» WHAT THE TASK ASKS
When you reach the line with "Image resolution: width=768", transcribe it and each line after it through the last one below, exactly. Pictures stay out.

Stored data:
[Start of section]
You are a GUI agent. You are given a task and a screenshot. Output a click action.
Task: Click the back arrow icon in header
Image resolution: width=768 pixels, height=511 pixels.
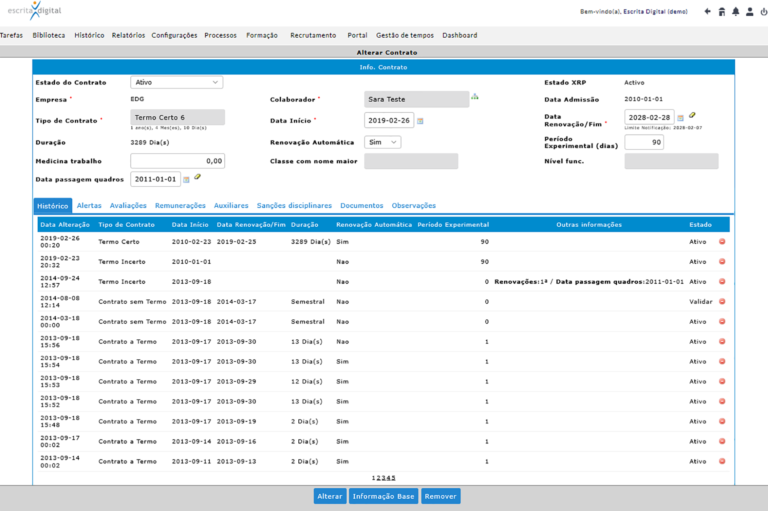pyautogui.click(x=708, y=12)
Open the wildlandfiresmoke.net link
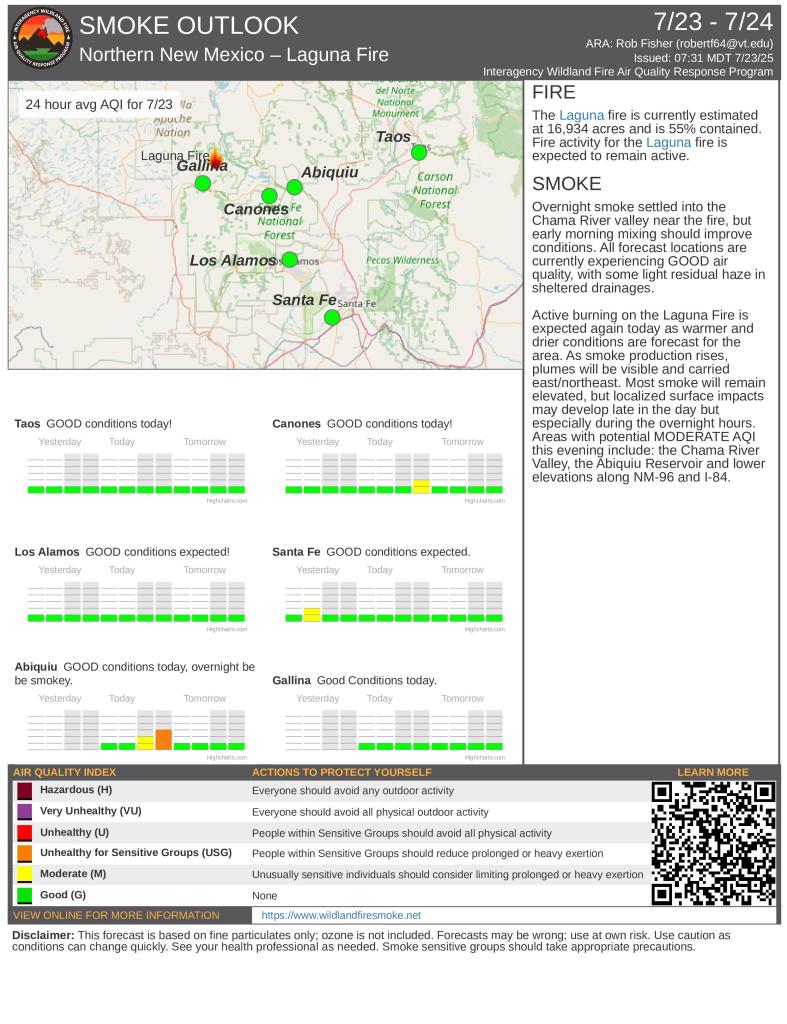This screenshot has height=1024, width=787. pos(341,915)
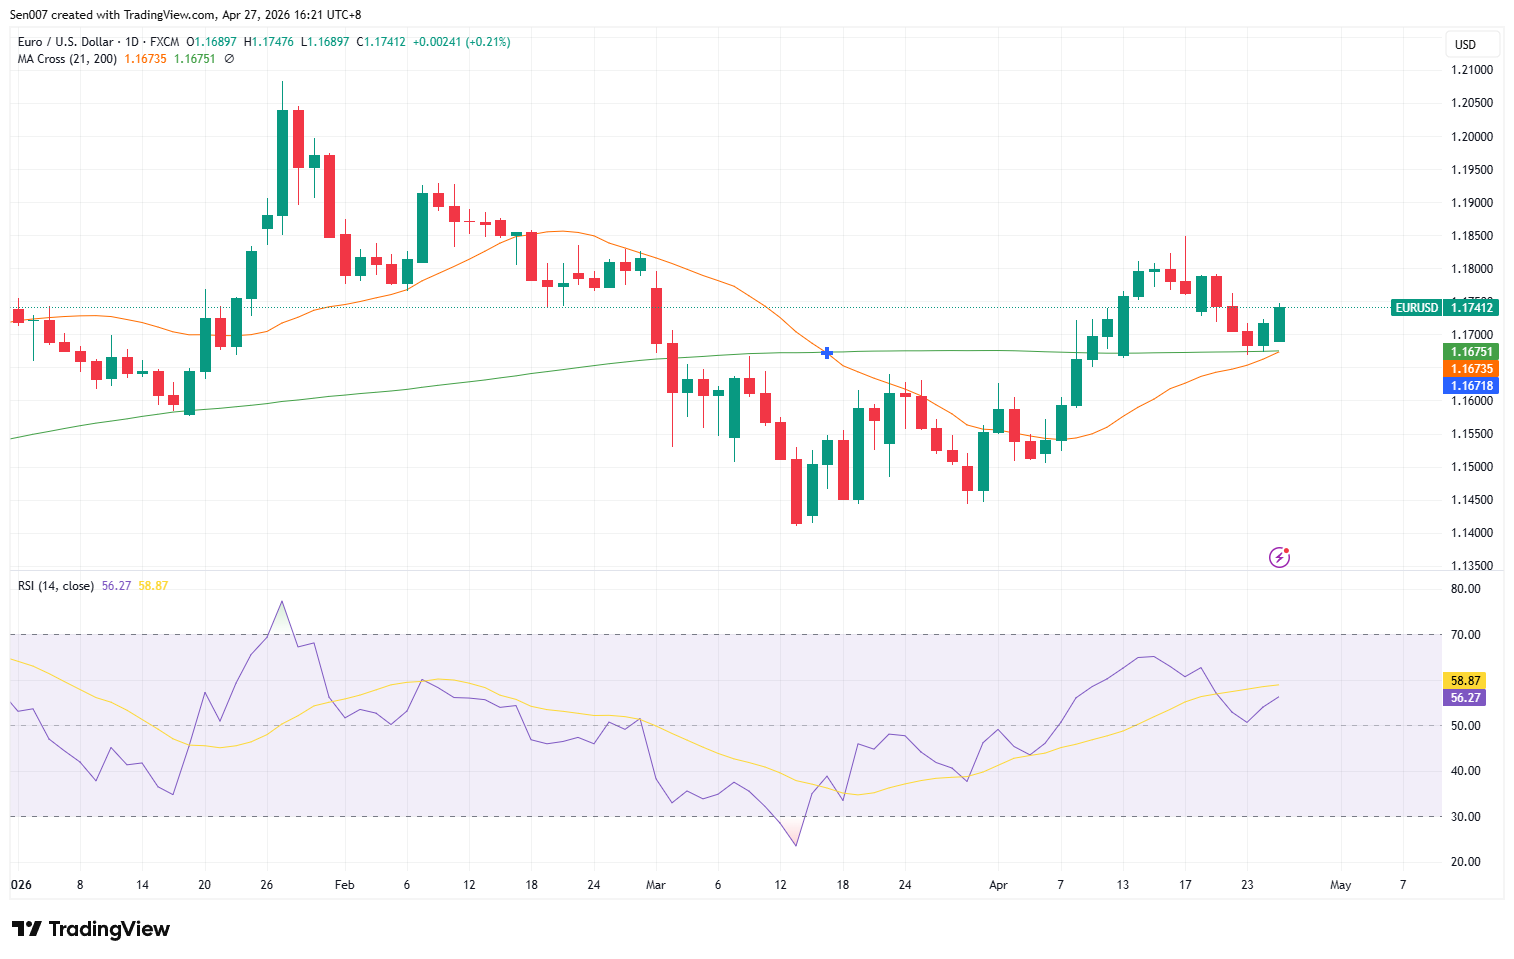Image resolution: width=1514 pixels, height=959 pixels.
Task: Select the May label on the date axis
Action: coord(1341,885)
[End of section]
» ANSWER BELOW
Image resolution: width=768 pixels, height=511 pixels.
pyautogui.click(x=708, y=12)
Open the wildlandfiresmoke.net link
This screenshot has height=1024, width=787. pos(341,915)
Image resolution: width=1514 pixels, height=959 pixels.
Task: Select the May label on the date axis
Action: coord(1341,885)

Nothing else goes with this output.